Jennifer Carlson teaches sociology at the University of Toronto but has just published a book on America and its guns. The book, Citizen-Protectors, The Everyday Politics of Guns in an Age of Decline, is a little misleading, because the decline which Professor Carlson studied took place only in Flint, MI and the shabbier sections of Detroit. Analyses of Rust Belt socio-economic alienation are hardly new (think Clint’s Gran Torino) but Carlson’s attempt to explain CCW as a paradigm through which to understand the human response to things going from bad to worse is a somewhat novel interpretation of why many Americans appear to be turning to guns.
Basically, Carlson argues that the notion of armed citizens, or what she refers to as ‘citizen-protectors,’ responds to fears of economic and social insecurities that pervade neighborhoods in economically-depressed cities like Flint. Most of the guys she interviewed (Carlson was the only gun-carrying female mentioned in the book) were not motivated to carry guns out of any ideological or high-minded ideals; they had been threatened or attacked or otherwise felt that carrying a gun was simply something that daily life circumstances compelled them to do. On the part of Whites, the overriding concern was fear of crime; on the part of Blacks it was a conviction that the cops weren’t there to help them out.
The author explains how the NRA’s push for CCW and elimination of gun-free zones has neatly captured the concerns of both Whites and Blacks who carry guns in Flint and Detroit. She correctly refers to the ‘moral politics’ of armed self-defense, which not only takes the form of believing that gun-carriers are law-abiding citizens, but that carrying a gun is actually a fundamentally-sound way to uphold the law. The idea that America should depend first and foremost on armed citizens has been the NRA rallying-cry for the past twenty years, and if you don’t believe me, just read what Wayne LaPierre said about carrying guns after the massacre at Sandy Hook.

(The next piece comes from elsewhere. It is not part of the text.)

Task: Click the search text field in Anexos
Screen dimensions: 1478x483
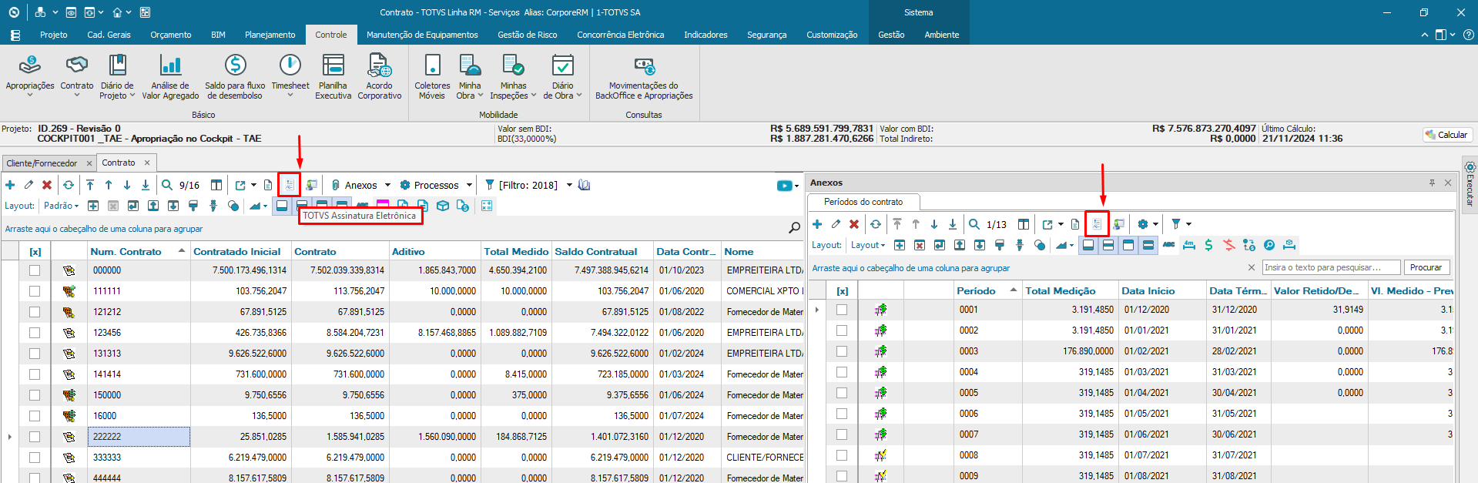Action: pyautogui.click(x=1331, y=267)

What Carlson believes is that socio-economic decline, among other things leads to the collapse of public faith in public institutions to maintain the peace. What more propitious atmosphere in which to promote the idea that guns represent a social good?

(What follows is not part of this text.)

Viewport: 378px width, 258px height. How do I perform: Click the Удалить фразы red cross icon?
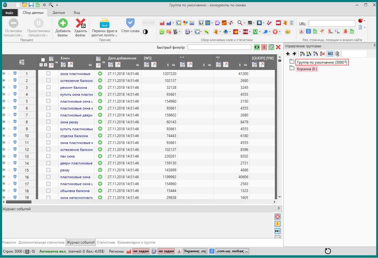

I would have no problem with Carlson’s argument had she kept her focus on places like Flint and Detroit. But she’s after bigger game, what the end-notes refer to as a ‘captivating and revealing look at gun culture,’ and here I’m not so sure that the book completely succeeds. Notwithstanding the fact that the number of CCW permits has probably doubled in the last ten years, the biggest increase in concealed-carry activity has taken place in parts of the country which benefited from the movement of people and industries away from Rust Belt cities like Flint and Detroit. Does the socio-economic alienation template constructed by Carlson for concealed-carry in Michigan explain the growth of gun-carrying in states like Florida, Texas or other Sun Belt states? To me, that’s something of a stretch.

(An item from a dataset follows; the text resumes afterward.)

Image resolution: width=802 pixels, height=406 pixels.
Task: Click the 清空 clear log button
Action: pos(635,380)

Notwithstanding the enormous upsurge in gun sales during the administration of you-know-who, the fact is that a smaller percentage of people own guns now then owned them ten years ago, and the demographics of gun ownership (older white males living in rural areas and smaller cities and towns) has basically remained unchanged. I’m not disputing what Carlson discovered by going around to shooting ranges in Detroit and Flint, but the latter’s population has dropped by 50% since 1970, with Detroit losing almost two-thirds during the same forty-five years. Even if every single qualified adult in both cities went out to buy and carry a gun, it would make precious little difference in the overall downward trend of gun ownership in the United States.
Jennifer Carlson has published an interesting book and some of the comments about guns on her blog are really a ‘must read.’ Now that she’s done roaming around Detroit and is back in Toronto, I’d love to know what she did with her gun.